Staying in Seminyak, which is a quieter area when compared to the jamboree that is Kuta, helped. I didn't bother visiting Kuta at all, and I don't think I missed much. Bali is all about the beaches and that's where I spent my time apart from their gorgeous temples and quaint streets. I watched six sunsets in as many evenings. If it counts for anything at all, the best sunset I was presented with was on my birthday at the Jimbaran beach. I had heard SO much about the sunsets the beach offers, that I had to pay it a visit, even if it was a bit out of my way. Claudia made that outing better by suggesting I visit Bingin beach, which is one of the lesser-known beaches with gorgeous views. The combination of Uluwatu, Bingin and Jimbaran was the best amalgam of the lot.

I visited a lot of temples, shopped quite a bit, walked miles on end, didn't find the need to use my iPod at all, made little conversation with others but had a constant dialogue on in my head between me and my alter-ego.

I had just two beers in seven days, and only because I wanted to try their local beer, Bintang. Of course, I took a lot of pictures and flooded my Instagram after I returned home every night latest by 10:30.

I loved the two-hour hike up Mount Batur, although the overcast morning was a bit of a killjoy that made sunrise a tough viewing. It also made me feel real shit about my fitness because there were moments I thought my heart would break through all the shackles holding it in place.

Given my fear of water, I decided to give scuba-diving a shot with the only idea of wanting to face my fear. And with nobody for support. I lasted a whole 10 minutes of the 30 before I had had enough. The dive instructor said we had gone 8 feet deep which was supposedly good, but said I should have stayed longer. Should have... but maybe another time, in another country and in another water body.

At other times, I got massages, wandered the streets of Seminyak aimlessly, was in awe in the arts of Ubud, read, ate to my heart's content, and couldn't help but notice how happy people in Bali seemed.


Eat, Pray, Love has sort of set the blueprint for someone visiting Bali, and skewed it for most others.
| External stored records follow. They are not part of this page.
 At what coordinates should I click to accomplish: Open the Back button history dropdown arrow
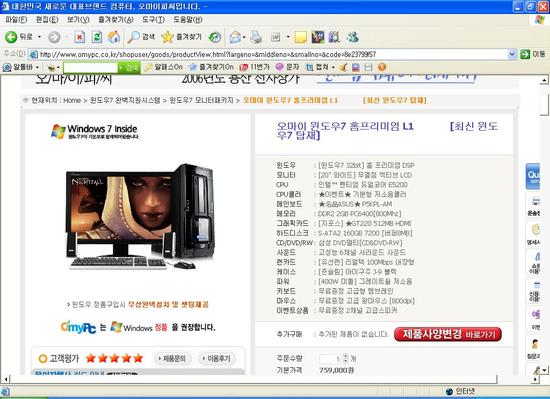click(39, 37)
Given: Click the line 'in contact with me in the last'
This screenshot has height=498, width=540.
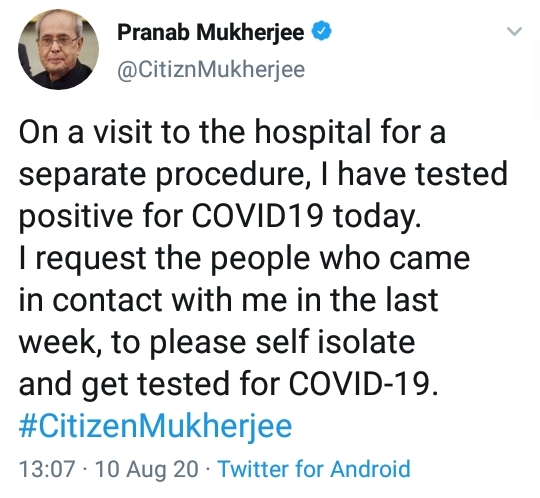Looking at the screenshot, I should point(229,300).

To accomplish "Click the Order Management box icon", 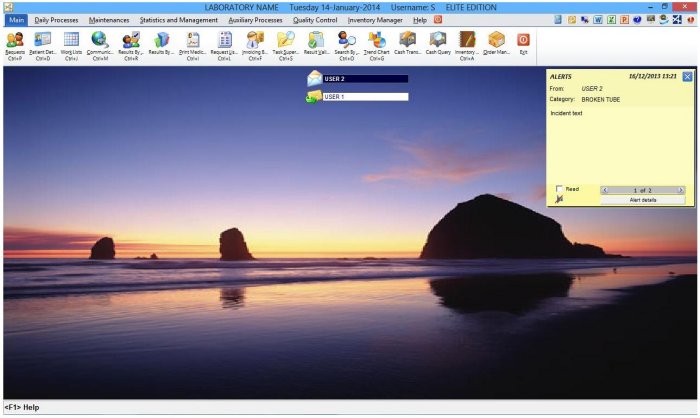I will 496,42.
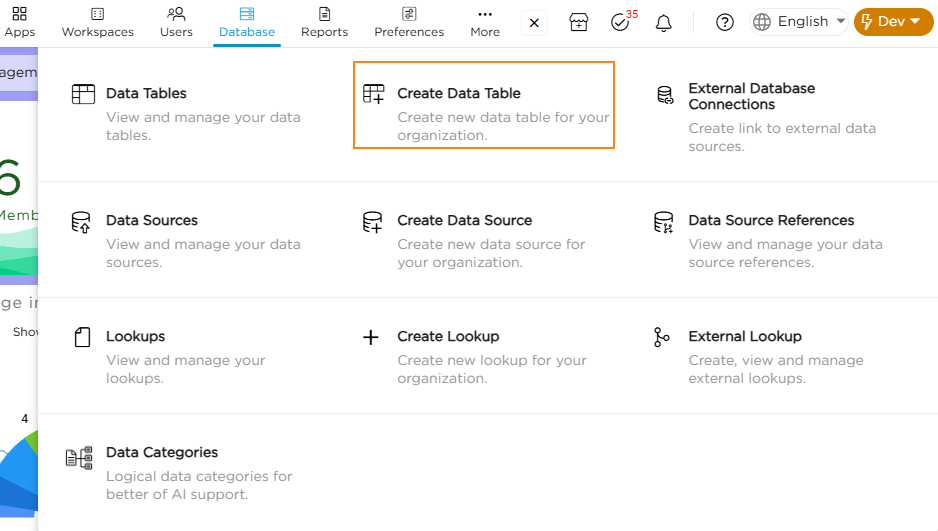Open the marketplace store icon
938x531 pixels.
coord(579,22)
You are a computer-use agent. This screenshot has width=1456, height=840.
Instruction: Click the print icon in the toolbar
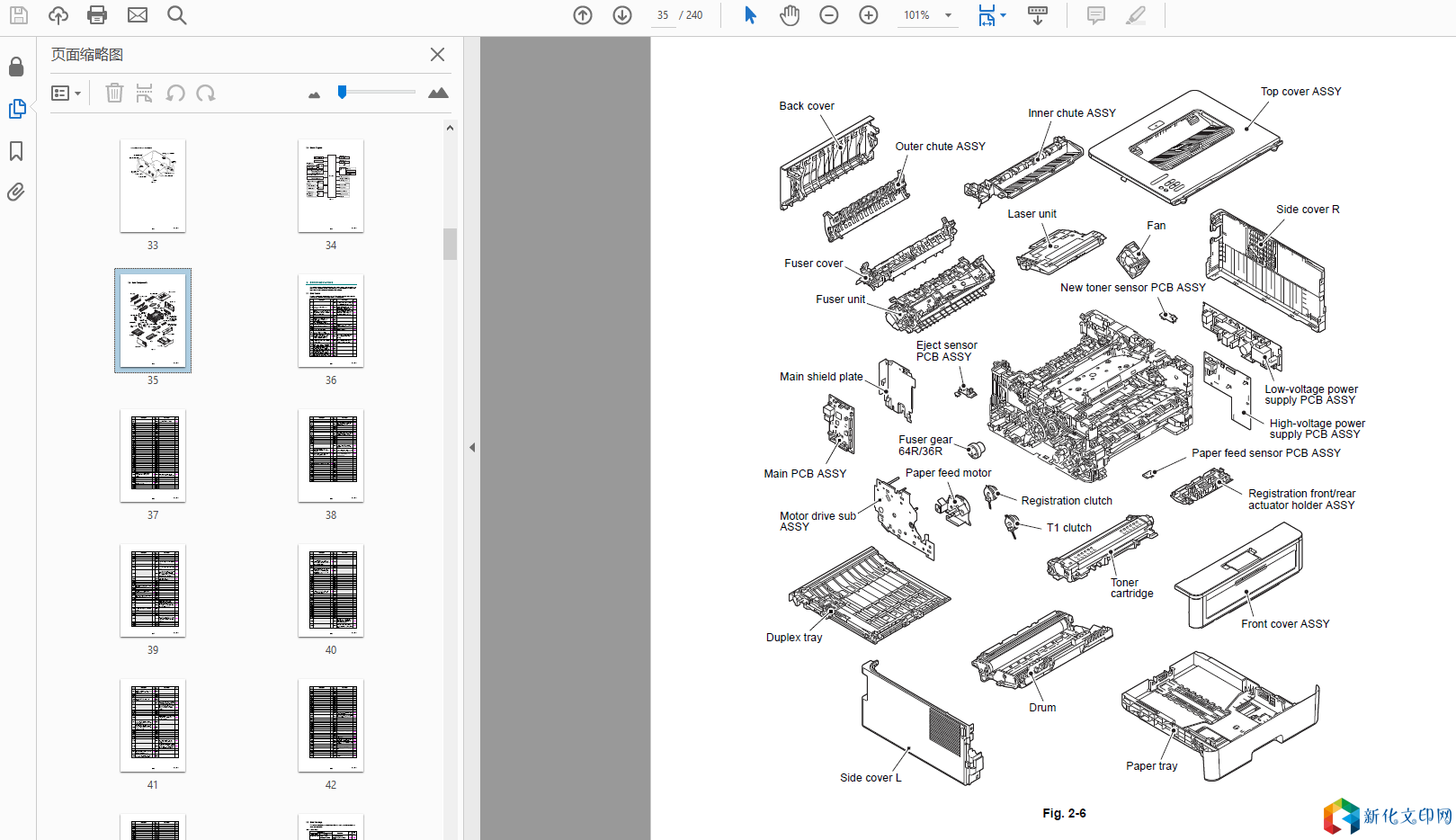[x=97, y=15]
Bali is not necessarily the place you will find love, or somewhere you have to visit fancy yoga retreats, meditate, see healers or anything such.

I asked Ketut, who drove me to the temples on my second day, about the movie and the healer with which he shared a name. He said the healer 'Ketut' got lucky to be featured in the film and was flooded with customers since the release of the film. He said Balinese healers are available aplenty and can tell you your future rather accurately. He even suggested taking me to one. But what he did mention was that the movie had done much to spur tourism in the country.

Something though, that was similar between the movie and my experience of Bali, was the depiction of the Balinese locals. They always wore a smile, irrespective of the time of the day. You're greeted with a smile when you walk into a store. When leaving, and of them say 'thank you' together, with a smile as wide as the distance between their ears. It was incredible, and not, at the same time! Not because it evoked a sense of guilt for not having bought anything at the store! But, you couldn't help but smile yourself and feel grateful at the same time. From my interaction with the locals, I gathered that they don't really have fancy, comfortable lives. They work hard, very hard in some cases, to earn their livings, but the feeling of gratitude seemed ubiquitous.

There's little point listing out places to see or what to do in Bali; Google has enough and more information on that. Travelling alone to Bali was not only about the island ornated with gorgeous beaches and skies. It was really about challenging closely-held notions, breaking some habits, finding inspiration, exploring my mind and fraternising with the unknown - a reward for once again trusting my instinct and acting on impulse.